EXERCISE INSTRUCTIONS: The entries are to be output word for word, with the pictures omitted.

#### EXERCISE MATERIAL ####

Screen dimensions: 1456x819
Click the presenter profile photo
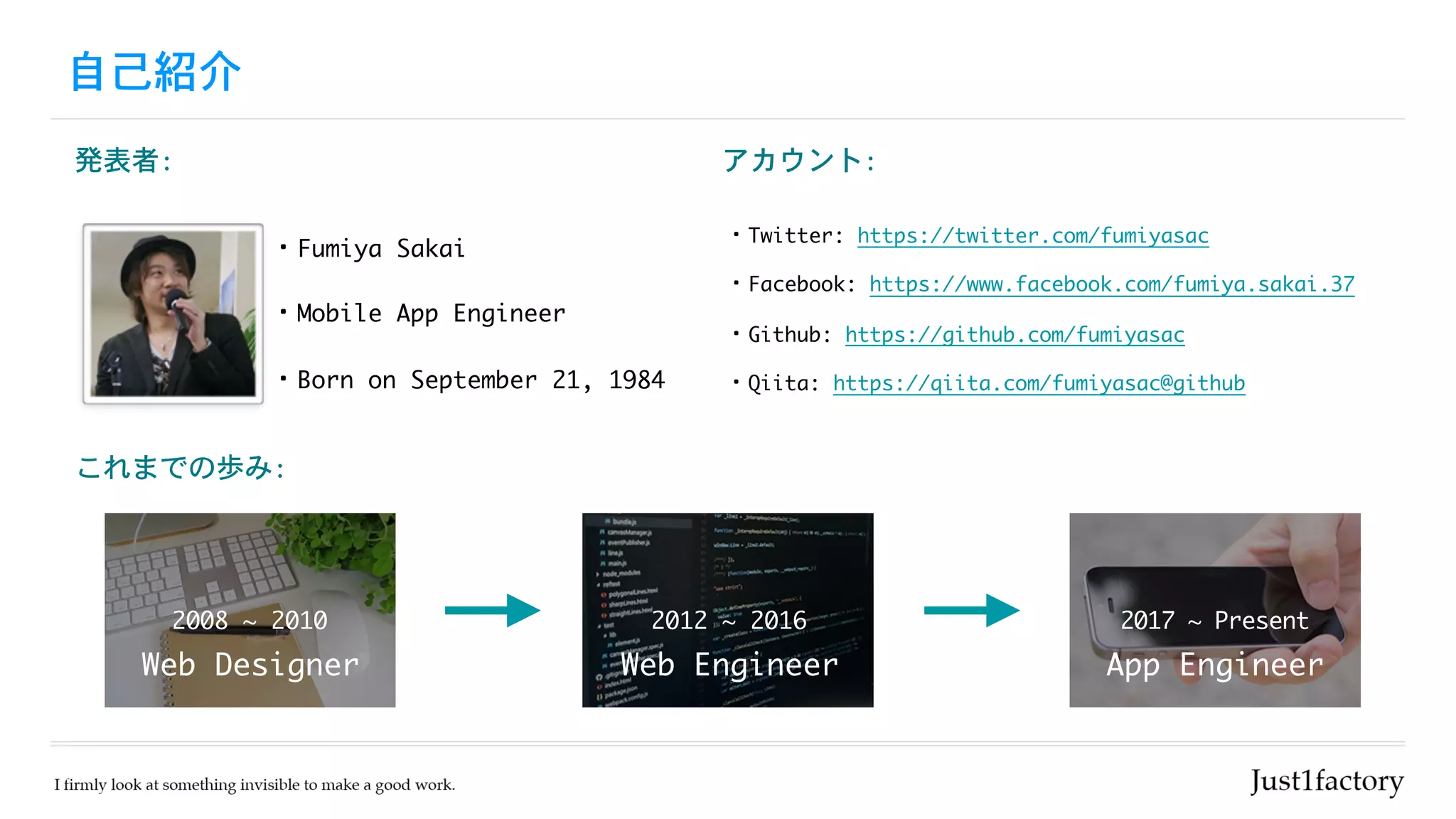[173, 314]
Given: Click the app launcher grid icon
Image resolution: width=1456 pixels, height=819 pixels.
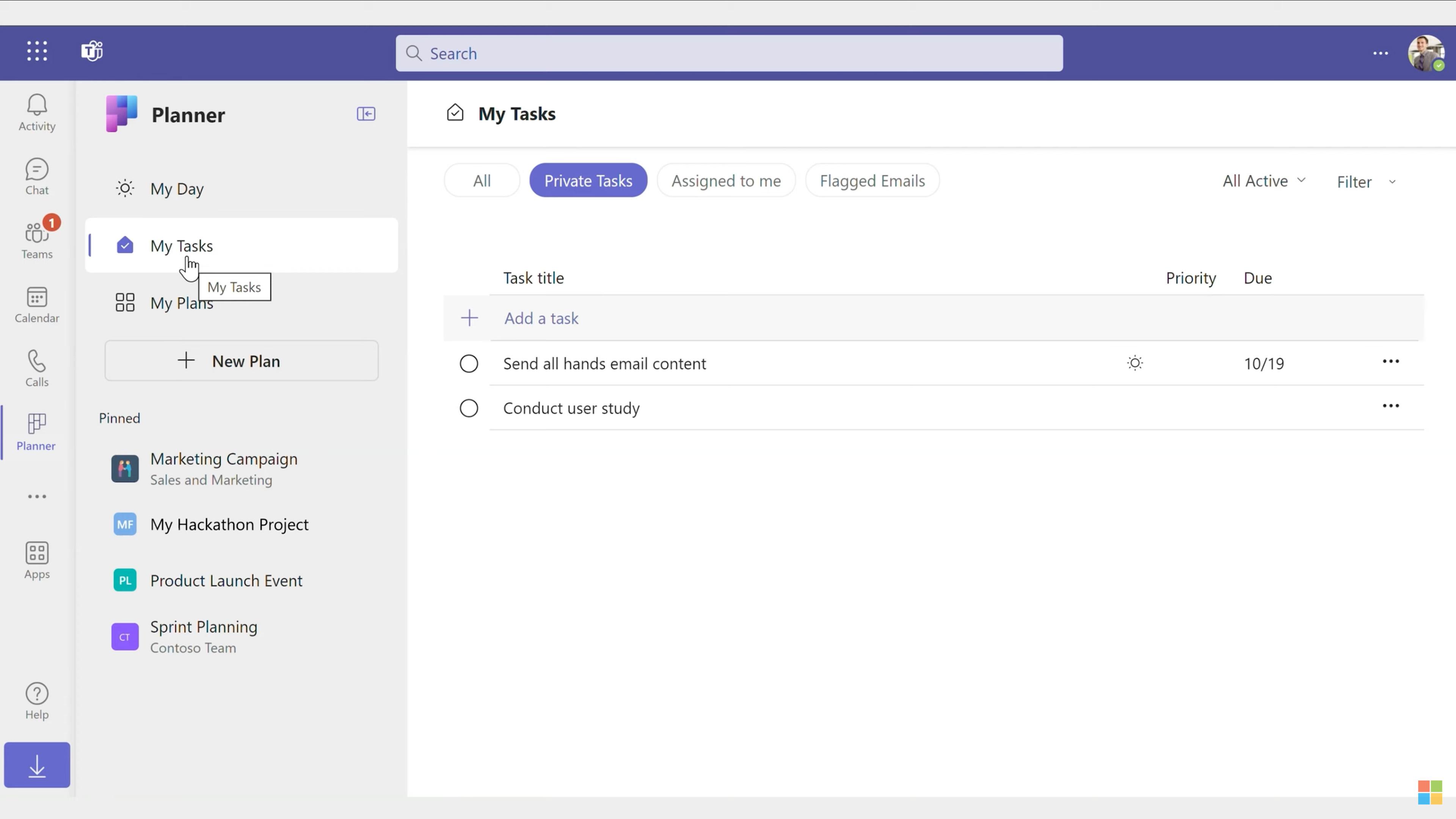Looking at the screenshot, I should [37, 51].
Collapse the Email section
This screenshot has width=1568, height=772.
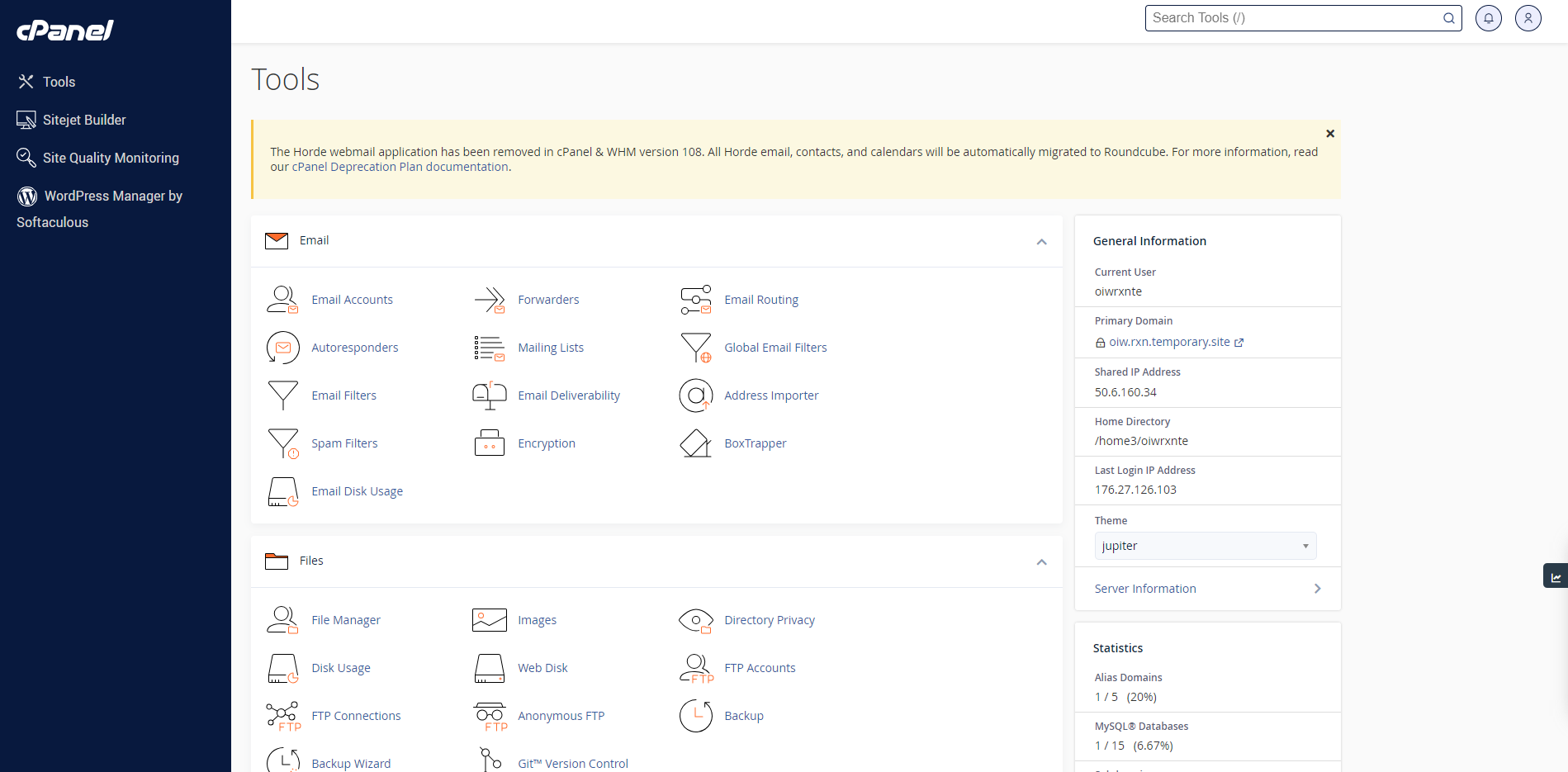coord(1041,241)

####

SOLUTION TO THIS PROBLEM:
Screen dimensions: 1456x819
Click the presenter profile photo
[173, 314]
Given: Click the app launcher grid icon
Image resolution: width=1456 pixels, height=819 pixels.
Looking at the screenshot, I should [37, 51].
Collapse the Email section
This screenshot has width=1568, height=772.
coord(1041,241)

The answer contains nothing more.